Prior to July 2002, breast cancer cases have increased over the past 20 years. Researchers had attributed part of this trend to the increase in the use of screening mammography. Breast cancers were being diagnosed in earlier stages, which also increased chances of survival. However, researchers had thought that the increased use of HRT among menopausal and post-menopausal women might be a factor in the rise of breast cancer diagnoses.

HRT is synthetic estrogen and/or progesterone (progestin) designed to "replace" a woman's depleting hormone levels. Decreased levels of estrogen during menopause may cause hot flashes, vaginal dryness, sleep disturbances, or other bothersome side effects. The dryness of tissue surrounding the vagina and urethra may cause pain during sexual intercourse or urination, and HRT helps to relieve these and other menopausal symptoms.

While HRT has been shown to be effective at relieving menopausal symptoms and may provide protection against conditions such as osteoporosis, recent research has shown that HRT may increase the risk of breast cancer. In July 2002, the National Institutes of Health halted a large study on HRT, called the Women's Health Initiative, because the combined estrogen/progestin regimen of the therapy was found to cause 8 cases of invasive breast cancer for every 10,000 women on HRT (a 26 percent increase in breast cancer risk compared to women who do not take HRT).

In the current study, Donald Berry, Ph.D. of the M.D. Anderson Cancer Center and colleagues studied breast cancer diagnoses in nine areas of the United States that contribute data to the National Cancer Institute's Surveillance Epidemiology and End Results (SEER) database. They found that while breast cancer cases increased by 1.7% per year from 1990 to 1998, and when age was taken into account, diagnoses remained generally stable between 1998 and 2002. However, between 2002 and 2003, there was a 7% decrease in the number of breast cancer cases diagnosed. This amounts to 14,000 fewer cases of breast cancer.

When the researchers looked closely at the 2003 data, they found a decrease among certain types of breast cancers that are dependent upon estrogen (called estrogen-receptor positive breast cancers). There was an 8% decline in these types of breast cancers in 2003, and a 12% decline among women aged 50 to 69, as compared to 4% decline in breast cancers that were not estrogen dependent.

Researchers cannot definitely say whether the reduction in HRT use is the underlying cause in the decline in breast cancer cases.
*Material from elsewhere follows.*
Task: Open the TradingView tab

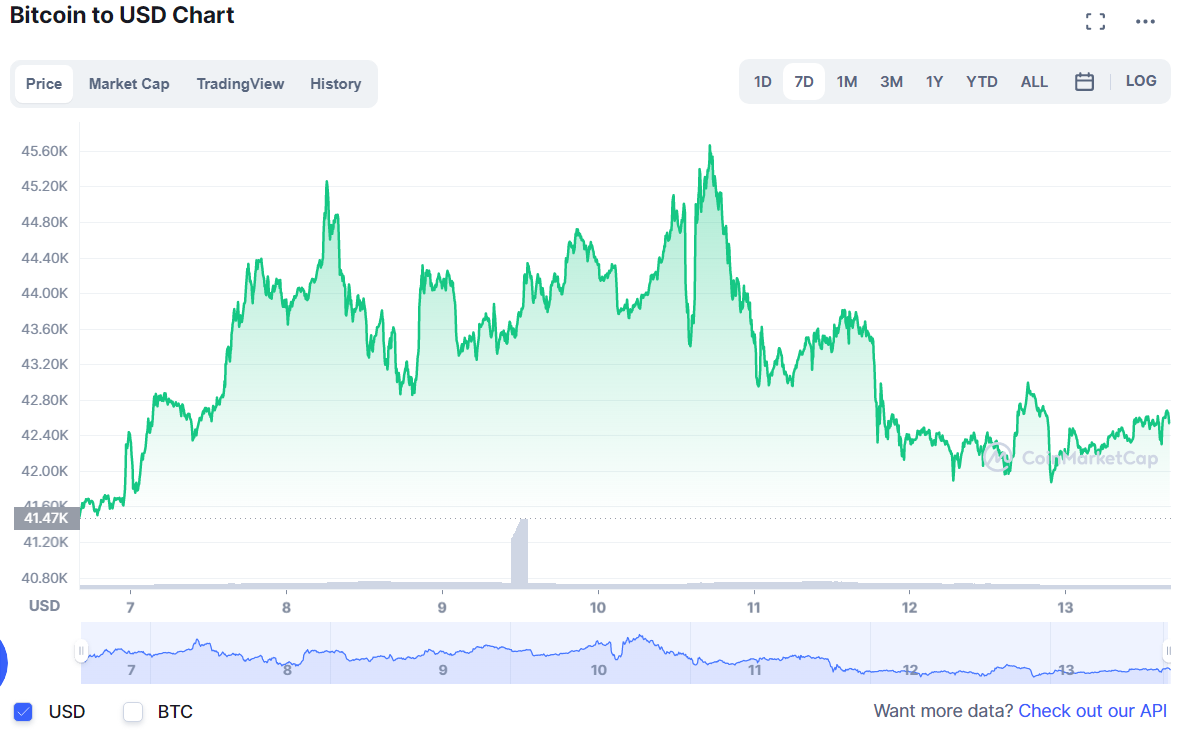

However, according to the researchers, about 30% of women older than 50 had been taking HRT in the early 2000s but that about half of these women stopped using HRT in late 2002 after the Women's Health Initiative study was halted.

"Research has shown that estrogen receptor-positive tumors will stop growing if they are deprived of the hormones, so it is possible that a significant decrease in breast cancer can be seen if so many women stopped using HRT," said Ravdin in an M.D. Anderson news release.

This information can be confusing for menopausal and post-meonpausal women who have been bombarded with conflicting messages about the safety of HRT. Women at high risk of breast cancer (as determined by family and personal history, etc.) may be advised not to take HRT, but for women at low risk of the disease, the benefits of short-term HRT use could outweigh the possible risks. At the moment, the best advice experts can give is for women to discuss the benefits and risks of HRT with their physicians and make informed choices.